(DATA FOR ANALYSIS)

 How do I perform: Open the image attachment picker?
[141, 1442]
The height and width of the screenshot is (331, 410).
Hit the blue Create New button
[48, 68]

(End DATA FOR ANALYSIS)

## TASK DIRECTIONS
All of the lines above must be returned exactly.

## TASK ANSWER
 How do I perform: Open the image attachment picker?
[141, 1442]
The height and width of the screenshot is (331, 410).
Hit the blue Create New button
[48, 68]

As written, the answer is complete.